* **Exercise set**:
(1) Translate this sentence from the knife-sharpening discussion into Spanish: "Most of my 1x6 stones were purchased years ago."
(2) Retype the part of the knife-sharpening discussion starting with "When I set a" and going on through "between those sessions.".

If you have an edge pro why go to the Sharpmaker? Why not just keep using the Edge Pro?

That being said I have an Edge Pro and do use a Shrapmaker with some recurve blades and because it is quick and easy to use.
 
I will second the edge pro matrix in 80, great for reprofiling. They are made by Columbia Gorge Stone works and sometimes he has second on his site CSGW.US for $66.00 He is D Diemaker here on the forum
 
The Atoma 140 is a very fast cutter! I have most of the Edge Pro Matrix but not only the 240 on up, with my heavy duty stuff begin handled by the electroplated diamonds. I did just get a Hapstone Start 150 grit diamond but I've not used it yet. Personally I prefer not to go any lower than 140 as those scratches are pretty deep, plus an electroplated 150 is pretty danged fast. FWIW I really wanted the Hapstone Start 150 CBN but I ordered it only to get an email that it was out of stock.

Most of my 1x6 stones were purchased years ago. I got the EP Matrix late last year and I was surprised at how many options there are now. Between Poltova, CSGW, Venev, etc there lots of advanced diamond and CBN products that I've not really tried yet. But I plan to over the rest of the year.
 
The best would be the Diamond Matrix from Edge Pro.

If you have an edge pro why go to the Sharpmaker? Why not just keep using the Edge Pro?

That being said I have an Edge Pro and do use a Shrapmaker with some recurve blades and because it is quick and easy to use.

I have a similar process to OP, though I use a TsProf instead of an Edge Pro.

When I set a knife up in the TsProf I go through my entire progression, get the knife good and sharp, and then use it until it needs a touch up. When it needs a touch up, rather than setting up the TsProf again, I can do 20-30 swipes on the Sharpmaker in right around 30 seconds and bring back a hair popping edge. It is a quick, easy touch up that I can do literally every day if I used the knife a lot that day. I'm not willing to sit down with my TsProf every day so the Sharpmaker keeps my knives cutting in between those sessions.

* **Data for review**:
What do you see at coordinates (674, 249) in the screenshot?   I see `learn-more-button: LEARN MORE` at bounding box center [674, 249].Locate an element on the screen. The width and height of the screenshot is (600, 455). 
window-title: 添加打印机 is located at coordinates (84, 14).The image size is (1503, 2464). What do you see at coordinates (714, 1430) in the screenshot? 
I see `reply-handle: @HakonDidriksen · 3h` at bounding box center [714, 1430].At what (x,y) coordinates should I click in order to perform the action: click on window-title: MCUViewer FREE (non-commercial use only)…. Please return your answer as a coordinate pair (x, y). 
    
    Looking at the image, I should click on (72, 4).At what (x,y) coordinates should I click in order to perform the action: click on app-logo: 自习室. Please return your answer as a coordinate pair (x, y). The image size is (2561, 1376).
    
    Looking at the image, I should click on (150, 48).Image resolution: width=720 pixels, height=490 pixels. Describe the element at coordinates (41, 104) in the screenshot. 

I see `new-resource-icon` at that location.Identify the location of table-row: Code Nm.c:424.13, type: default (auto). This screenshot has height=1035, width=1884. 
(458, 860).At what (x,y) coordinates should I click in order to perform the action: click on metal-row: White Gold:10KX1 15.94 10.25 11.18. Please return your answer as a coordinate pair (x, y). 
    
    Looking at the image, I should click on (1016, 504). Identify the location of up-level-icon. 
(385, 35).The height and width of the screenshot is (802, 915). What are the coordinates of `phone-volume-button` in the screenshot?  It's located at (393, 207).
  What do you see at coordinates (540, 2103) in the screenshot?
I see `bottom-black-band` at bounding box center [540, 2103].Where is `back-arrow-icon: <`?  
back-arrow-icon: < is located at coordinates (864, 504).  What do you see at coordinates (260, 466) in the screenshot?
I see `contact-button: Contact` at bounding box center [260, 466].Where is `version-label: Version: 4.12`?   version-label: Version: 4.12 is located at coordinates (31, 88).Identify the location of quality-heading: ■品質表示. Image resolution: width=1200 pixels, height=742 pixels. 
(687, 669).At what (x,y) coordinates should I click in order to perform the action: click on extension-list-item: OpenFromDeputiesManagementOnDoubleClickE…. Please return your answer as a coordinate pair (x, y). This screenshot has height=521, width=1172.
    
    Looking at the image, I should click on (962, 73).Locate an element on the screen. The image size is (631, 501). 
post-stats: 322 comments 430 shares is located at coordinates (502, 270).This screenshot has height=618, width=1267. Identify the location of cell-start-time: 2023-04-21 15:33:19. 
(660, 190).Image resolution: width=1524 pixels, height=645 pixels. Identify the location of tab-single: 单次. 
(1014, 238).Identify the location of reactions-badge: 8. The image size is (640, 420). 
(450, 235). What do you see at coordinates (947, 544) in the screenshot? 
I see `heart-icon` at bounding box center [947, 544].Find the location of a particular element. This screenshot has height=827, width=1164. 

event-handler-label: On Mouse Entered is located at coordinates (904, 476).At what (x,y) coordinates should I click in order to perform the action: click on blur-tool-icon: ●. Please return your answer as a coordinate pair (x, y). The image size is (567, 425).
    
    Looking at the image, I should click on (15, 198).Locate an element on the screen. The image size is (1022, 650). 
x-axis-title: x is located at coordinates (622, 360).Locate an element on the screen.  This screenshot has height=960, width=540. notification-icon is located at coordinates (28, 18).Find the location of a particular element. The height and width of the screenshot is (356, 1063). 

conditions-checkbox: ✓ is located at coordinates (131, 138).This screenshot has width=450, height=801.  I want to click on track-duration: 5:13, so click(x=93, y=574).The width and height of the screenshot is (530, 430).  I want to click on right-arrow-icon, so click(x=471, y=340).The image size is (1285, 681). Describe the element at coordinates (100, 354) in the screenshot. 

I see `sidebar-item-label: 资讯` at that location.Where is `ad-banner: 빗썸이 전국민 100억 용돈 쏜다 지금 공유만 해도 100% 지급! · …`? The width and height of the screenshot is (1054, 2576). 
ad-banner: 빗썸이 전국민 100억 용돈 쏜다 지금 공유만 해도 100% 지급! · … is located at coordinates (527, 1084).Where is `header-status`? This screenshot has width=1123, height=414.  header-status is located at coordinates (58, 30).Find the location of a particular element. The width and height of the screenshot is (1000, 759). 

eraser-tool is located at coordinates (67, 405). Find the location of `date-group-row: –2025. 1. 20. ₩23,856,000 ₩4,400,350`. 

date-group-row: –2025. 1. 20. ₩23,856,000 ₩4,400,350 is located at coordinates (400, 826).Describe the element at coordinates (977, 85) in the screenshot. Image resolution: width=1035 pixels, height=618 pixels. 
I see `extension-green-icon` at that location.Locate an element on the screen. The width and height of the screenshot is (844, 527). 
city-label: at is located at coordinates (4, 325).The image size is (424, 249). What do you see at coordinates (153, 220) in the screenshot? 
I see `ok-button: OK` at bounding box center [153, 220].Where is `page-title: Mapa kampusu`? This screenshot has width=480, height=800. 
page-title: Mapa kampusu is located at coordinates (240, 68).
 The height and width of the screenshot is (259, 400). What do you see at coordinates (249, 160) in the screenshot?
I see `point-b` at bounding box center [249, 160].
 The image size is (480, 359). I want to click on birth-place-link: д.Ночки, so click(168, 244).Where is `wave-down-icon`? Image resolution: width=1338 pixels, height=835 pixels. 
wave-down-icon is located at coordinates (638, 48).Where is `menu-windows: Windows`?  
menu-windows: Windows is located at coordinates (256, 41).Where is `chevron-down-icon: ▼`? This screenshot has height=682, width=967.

* **Responses for each task**:
(1) La mayoría de mis piedras de 1x6 fueron compradas hace años.

(2)
When I set a knife up in the TsProf I go through my entire progression, get the knife good and sharp, and then use it until it needs a touch up. When it needs a touch up, rather than setting up the TsProf again, I can do 20-30 swipes on the Sharpmaker in right around 30 seconds and bring back a hair popping edge. It is a quick, easy touch up that I can do literally every day if I used the knife a lot that day. I'm not willing to sit down with my TsProf every day so the Sharpmaker keeps my knives cutting in between those sessions.